Em nosso percurso até o Net Zero, tem sido bastante ressaltada a necessidade global de cobalto e lítio. No entanto, também devemos prestar atenção ao que está acontecendo com metais básicos como o cobre.
É provável que falte cobre
O cobre é certamente tão vital para que possamos zerar as emissões líquidas de gases do efeito estufa quanto metais que vêm ganhando mais destaque, como o cobalto e lítio. Para ter uma ideia de sua importância na jornada rumo ao Net Zero, os veículos elétricos à bateria contêm quatro vezes mais cobre do que um carro com motor de combustão interna.
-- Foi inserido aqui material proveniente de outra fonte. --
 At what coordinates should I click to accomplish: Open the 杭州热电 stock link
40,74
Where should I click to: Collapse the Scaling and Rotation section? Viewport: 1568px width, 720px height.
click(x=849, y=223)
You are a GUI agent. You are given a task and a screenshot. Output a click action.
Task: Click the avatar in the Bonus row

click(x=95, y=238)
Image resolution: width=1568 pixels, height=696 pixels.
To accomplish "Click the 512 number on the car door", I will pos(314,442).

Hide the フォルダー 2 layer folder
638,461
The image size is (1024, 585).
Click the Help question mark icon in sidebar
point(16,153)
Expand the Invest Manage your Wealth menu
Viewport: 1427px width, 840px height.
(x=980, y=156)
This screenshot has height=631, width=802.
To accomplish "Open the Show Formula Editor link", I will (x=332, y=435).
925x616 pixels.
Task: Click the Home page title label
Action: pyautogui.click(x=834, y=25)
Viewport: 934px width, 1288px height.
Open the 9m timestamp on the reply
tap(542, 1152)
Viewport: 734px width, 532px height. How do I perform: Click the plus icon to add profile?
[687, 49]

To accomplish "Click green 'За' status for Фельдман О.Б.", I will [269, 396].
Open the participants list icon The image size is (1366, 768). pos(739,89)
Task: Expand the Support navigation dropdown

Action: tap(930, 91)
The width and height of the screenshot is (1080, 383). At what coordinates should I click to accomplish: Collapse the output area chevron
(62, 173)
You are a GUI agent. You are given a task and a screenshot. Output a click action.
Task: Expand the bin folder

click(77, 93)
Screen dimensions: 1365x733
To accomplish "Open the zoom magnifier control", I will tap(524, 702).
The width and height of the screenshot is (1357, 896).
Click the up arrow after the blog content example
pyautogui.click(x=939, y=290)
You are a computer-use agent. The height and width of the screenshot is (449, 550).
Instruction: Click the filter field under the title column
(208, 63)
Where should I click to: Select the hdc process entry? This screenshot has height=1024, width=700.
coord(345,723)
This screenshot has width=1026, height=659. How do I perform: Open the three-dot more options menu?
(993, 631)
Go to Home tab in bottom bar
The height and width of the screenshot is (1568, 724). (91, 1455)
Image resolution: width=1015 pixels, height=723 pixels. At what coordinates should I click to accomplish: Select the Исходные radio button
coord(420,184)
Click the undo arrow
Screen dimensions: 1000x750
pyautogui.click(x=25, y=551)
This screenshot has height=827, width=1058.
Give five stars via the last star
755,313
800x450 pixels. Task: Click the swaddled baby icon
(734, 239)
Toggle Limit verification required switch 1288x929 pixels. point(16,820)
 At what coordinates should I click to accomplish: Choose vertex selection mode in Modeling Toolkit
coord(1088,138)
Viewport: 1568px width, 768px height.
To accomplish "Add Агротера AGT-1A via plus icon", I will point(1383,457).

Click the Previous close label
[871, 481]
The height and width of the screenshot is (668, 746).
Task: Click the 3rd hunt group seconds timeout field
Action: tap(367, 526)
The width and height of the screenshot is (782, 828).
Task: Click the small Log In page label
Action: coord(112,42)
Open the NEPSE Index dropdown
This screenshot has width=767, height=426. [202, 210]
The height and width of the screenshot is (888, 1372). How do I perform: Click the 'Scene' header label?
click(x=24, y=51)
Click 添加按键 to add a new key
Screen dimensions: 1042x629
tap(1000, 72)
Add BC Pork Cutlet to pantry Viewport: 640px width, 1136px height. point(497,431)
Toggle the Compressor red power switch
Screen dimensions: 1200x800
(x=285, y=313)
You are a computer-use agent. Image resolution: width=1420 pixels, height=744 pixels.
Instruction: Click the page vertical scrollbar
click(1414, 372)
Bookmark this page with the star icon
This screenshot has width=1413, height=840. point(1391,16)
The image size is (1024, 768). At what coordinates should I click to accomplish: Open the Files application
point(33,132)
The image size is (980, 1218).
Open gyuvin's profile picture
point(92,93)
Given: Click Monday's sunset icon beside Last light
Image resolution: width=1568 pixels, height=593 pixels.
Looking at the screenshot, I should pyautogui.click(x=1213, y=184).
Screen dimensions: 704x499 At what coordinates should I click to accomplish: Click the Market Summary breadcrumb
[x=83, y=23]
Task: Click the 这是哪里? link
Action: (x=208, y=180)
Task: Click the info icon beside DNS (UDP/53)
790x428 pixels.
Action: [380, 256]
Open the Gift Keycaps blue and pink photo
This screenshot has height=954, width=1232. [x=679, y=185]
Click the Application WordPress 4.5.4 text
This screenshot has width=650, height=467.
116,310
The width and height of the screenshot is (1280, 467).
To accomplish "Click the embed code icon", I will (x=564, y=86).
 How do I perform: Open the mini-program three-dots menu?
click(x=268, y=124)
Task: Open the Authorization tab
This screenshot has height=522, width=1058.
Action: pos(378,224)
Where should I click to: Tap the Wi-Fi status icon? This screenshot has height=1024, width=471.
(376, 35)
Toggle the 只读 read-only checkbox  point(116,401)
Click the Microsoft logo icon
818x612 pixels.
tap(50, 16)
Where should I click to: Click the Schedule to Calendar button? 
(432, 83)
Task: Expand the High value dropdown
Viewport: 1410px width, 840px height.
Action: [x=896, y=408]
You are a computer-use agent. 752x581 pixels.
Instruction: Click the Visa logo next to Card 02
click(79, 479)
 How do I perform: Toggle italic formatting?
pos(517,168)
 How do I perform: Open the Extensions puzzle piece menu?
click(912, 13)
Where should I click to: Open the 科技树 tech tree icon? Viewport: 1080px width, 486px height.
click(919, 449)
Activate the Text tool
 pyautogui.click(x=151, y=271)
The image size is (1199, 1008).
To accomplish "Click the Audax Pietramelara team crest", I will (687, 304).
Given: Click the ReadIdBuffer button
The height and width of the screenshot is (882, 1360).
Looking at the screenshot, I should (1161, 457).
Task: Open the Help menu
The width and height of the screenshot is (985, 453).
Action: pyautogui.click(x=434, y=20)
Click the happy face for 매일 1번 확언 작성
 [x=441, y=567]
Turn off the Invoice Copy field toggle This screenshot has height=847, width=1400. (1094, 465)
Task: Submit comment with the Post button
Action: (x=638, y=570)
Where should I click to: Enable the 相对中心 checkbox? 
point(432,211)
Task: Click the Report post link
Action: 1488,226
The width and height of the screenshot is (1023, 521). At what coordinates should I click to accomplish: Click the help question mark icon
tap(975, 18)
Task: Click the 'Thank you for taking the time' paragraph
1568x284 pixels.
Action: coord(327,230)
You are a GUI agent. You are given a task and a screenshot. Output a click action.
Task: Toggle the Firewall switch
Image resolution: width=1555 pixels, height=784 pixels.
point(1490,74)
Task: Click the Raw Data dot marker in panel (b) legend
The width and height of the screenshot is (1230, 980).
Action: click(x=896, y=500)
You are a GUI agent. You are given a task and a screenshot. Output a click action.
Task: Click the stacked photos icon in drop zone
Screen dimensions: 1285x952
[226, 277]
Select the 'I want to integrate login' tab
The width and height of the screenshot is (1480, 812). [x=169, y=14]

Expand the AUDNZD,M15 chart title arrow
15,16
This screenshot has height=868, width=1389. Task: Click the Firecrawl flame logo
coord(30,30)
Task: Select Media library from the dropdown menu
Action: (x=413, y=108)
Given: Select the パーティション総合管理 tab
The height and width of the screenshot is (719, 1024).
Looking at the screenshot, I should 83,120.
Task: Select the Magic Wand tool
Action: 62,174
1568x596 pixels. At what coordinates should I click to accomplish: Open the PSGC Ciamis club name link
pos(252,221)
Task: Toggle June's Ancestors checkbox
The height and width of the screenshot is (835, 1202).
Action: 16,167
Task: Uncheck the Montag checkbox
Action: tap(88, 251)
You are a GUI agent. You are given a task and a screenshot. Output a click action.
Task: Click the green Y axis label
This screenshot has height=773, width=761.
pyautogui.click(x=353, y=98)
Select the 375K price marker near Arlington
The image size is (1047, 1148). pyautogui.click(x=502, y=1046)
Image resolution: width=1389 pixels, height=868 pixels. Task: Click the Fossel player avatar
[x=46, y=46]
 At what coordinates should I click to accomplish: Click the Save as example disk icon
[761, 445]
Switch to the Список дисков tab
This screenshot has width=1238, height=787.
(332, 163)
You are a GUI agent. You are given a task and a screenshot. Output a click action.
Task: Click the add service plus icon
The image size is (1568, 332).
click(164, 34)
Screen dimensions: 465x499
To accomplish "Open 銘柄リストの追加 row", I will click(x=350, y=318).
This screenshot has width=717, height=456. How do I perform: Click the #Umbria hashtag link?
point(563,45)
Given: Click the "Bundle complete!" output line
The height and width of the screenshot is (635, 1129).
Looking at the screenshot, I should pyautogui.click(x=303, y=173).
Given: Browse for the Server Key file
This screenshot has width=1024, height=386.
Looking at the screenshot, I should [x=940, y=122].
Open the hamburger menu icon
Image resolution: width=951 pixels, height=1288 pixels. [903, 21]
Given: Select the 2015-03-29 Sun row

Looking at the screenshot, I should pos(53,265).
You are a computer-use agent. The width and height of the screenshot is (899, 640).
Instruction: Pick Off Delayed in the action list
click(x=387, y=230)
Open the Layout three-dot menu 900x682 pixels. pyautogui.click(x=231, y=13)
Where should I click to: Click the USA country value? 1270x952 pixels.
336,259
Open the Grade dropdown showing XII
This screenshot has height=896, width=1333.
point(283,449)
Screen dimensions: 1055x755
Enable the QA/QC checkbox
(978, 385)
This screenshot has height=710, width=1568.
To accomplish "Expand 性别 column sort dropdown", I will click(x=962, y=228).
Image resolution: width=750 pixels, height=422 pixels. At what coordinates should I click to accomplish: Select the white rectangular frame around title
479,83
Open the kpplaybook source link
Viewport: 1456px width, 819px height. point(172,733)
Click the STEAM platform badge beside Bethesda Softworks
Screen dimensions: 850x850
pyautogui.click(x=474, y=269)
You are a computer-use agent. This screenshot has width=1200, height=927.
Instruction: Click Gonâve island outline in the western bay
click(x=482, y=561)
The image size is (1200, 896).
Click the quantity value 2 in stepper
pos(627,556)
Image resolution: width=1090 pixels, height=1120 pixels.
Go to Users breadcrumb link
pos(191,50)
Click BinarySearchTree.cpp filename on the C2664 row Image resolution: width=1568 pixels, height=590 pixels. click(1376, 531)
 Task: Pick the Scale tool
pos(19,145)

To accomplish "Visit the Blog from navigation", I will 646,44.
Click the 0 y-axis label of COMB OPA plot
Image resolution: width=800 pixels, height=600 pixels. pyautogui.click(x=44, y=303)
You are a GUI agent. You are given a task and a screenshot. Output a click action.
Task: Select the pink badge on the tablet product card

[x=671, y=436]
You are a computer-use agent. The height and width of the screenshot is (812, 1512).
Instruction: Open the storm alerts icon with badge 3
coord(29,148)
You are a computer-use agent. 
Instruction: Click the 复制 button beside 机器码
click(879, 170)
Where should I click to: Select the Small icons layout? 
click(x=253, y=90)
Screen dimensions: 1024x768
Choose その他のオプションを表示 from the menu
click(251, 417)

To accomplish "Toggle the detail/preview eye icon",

O que até agora não está claro, contudo, é de onde virá esse material.
Atualmente, o cobre parece ter se restabelecido acima de US$ 8.000/t, tendo permanecido abaixo deste patamar durante grande parte do quarto trimestre de 2022. Os estoques da London Metal Exchange (LME) encontram-se em níveis mínimos históricos, e a Codelco, maior produtora de cobre do mundo, está oferecendo um prêmio recorde de US$ 235/t para a Europa em 2023.
Por enquanto, parece que as preocupações com a economia mundial foram superadas por problemas de abastecimento decorrentes da escassez de água no Chile e teores de minério mais baixos nos principais países mineradores, percalços que provavelmente farão com que o aumento da produção nas minas neste ano não chegue a 2%.
Mas a atual dinâmica do mercado mascara uma tendência mais preocupante, e que já está evidente há algum tempo, de que simplesmente para acompanhar a demanda precisamos de mais oferta. Ou seja, precisávamos de um grande número de novos projetos em desenvolvimento –e isso não aconteceu.
E, a menos que isso mude, os analistas estimam que a lacuna na oferta pode chegar a vários milhões de toneladas até meados da próxima década. Segundo os nossos estudos, o fornecimento global de cobre deverá diminuir a partir de 2025 e ficar assim até pelo menos o final desta década.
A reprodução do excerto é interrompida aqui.